╭─ Texto de origen
Nunca había hecho teatro ni estudiado arte dramático.
Increíblemente, el efecto que produjo mi intervención (de la que no recuerdo absolutamente nada) fue tan intenso que el público me ovacionó. Hoy, cuando el rock and roll y los excesos con la cocaína terminaron haciéndome perder el rumbo, recuerdo con nostalgia la sensación de plenitud y de ciega confianza que me iluminó en el escenario. Había conseguido rasgar las facciones del muñeco embrujado que había sido hasta ese momento. Finalmente, después de casi 35 años deambulando sin rumbo y rapiñando mi subsistencia, había encontrado un oficio, cierta manera de presentarme ante el mundo que me resultaba conmovedora.
Desde esa presentación en Temperley no paré de recorrer escenarios. Bibliotecas, centros culturales, pequeños teatros, bares y plazas fueron los centros operativos de mis puestas teatrales. La dictadura se mantenía firme en el poder, y la necesidad de respirar convertía a los pocos oficiantes que recorrían la ciudad alegorizando la opresión en auténticos manantiales de luz.
A Recuerdos de un vagabundo le siguió Un extraño día (fueron mis monólogos más ambiciosos), y luego La pecera envenenada, otro monólogo, más sofisticado. Eran mis caballitos de batalla, y con ellos hacía mi gira por la Provincia de Buenos Aires todos los fines de semana.
Esa noche en el Centro Cultural Congreso, la Negra Poli me envolvió con sus gestos hipnóticos y me propuso que me incorporara a un grupo de rock llamado Patricio Rey y los Redonditos de Ricota.
Todos sabemos que las brujas no existen pero que la vida cotidiana está plagada de ellas. La Negra Poli fue una de las más ortodoxas y encantadoras que conocí. Verdadera peleadora callejera, con una adrenalina psicótica capaz de encajarte un botellazo y después cortarte la cara con el filo del vidrio roto, manipulaba su entorno sin esconder sus escarceos hipnóticos.
╰─
╭─ Listado de datos
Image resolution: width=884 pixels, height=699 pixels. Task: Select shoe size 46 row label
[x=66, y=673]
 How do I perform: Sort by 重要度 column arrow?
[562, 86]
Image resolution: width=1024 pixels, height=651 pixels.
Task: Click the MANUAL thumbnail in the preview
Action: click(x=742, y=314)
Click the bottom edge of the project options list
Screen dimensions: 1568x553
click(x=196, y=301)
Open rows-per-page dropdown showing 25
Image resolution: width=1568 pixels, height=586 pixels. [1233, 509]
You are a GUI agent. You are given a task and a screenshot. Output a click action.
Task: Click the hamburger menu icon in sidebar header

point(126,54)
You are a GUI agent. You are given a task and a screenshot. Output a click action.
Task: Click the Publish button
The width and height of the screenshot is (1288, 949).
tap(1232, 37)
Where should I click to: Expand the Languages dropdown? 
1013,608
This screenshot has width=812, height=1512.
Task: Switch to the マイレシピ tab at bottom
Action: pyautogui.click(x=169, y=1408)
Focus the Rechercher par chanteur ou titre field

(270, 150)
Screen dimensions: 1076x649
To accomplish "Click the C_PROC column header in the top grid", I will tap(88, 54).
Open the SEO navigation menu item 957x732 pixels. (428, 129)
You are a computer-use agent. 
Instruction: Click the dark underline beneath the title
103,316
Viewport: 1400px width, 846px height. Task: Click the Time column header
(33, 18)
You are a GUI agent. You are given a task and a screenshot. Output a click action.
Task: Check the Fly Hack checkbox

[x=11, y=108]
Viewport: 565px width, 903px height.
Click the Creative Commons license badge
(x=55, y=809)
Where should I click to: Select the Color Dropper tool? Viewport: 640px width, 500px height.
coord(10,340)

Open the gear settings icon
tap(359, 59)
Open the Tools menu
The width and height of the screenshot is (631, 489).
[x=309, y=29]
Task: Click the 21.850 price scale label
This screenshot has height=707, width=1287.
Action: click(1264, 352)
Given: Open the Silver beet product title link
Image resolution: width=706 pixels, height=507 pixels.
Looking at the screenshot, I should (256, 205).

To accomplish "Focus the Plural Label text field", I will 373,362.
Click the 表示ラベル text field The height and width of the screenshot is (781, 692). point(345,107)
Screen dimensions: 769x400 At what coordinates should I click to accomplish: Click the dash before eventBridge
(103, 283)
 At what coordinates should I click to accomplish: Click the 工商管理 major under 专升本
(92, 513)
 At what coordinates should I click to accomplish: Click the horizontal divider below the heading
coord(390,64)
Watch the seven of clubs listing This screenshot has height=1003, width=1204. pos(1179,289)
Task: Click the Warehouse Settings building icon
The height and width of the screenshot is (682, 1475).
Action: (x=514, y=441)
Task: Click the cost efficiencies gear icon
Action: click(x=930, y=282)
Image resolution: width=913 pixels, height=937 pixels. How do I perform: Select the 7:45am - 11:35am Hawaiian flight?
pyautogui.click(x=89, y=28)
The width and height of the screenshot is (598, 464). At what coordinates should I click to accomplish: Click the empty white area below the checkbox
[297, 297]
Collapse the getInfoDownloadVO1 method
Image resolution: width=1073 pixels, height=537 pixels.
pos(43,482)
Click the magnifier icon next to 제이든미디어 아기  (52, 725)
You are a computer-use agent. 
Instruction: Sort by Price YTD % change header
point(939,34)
╰─
**Instrucciones y requisitos**
Prosigue el relato sobre los inicios en el teatro y el encuentro con la Negra Poli a partir de su última oración. El listado es material independiente del texto.

**Respuesta escrita**
Unos meses después, cuando me desempeñaba como editor de la revista Pan Caliente, volvimos a encontrarnos en un espectáculo donde hice mis monólogos junto al Fontova Trío. La Negra Poli trajo especialmente a dos tipos para que me vieran. Uno de ellos, con cara de extraterrestre y ojos de ángel, era el talentoso violero de la banda. Se llamaba Skay y era el amante, el esposo, el novio o en una de ésas el hijo de la Negra, ya que nunca tuvimos mucha información sobre las coordenadas de esa relación. Todas las parejas inevitablemente muestran el campo de acción de la batalla, y basta observarlos un rato para saber cuáles son las estrategias, los secretos, los pactos y las prohibiciones. Pero la Negra y Skay eran la excepción a la regla. El otro sujeto, el más sospechoso, un pelado bajito y patotero de ojos chispeantes donde se mezclaban tristeza y picardía, era el cantante, el Indio Solari.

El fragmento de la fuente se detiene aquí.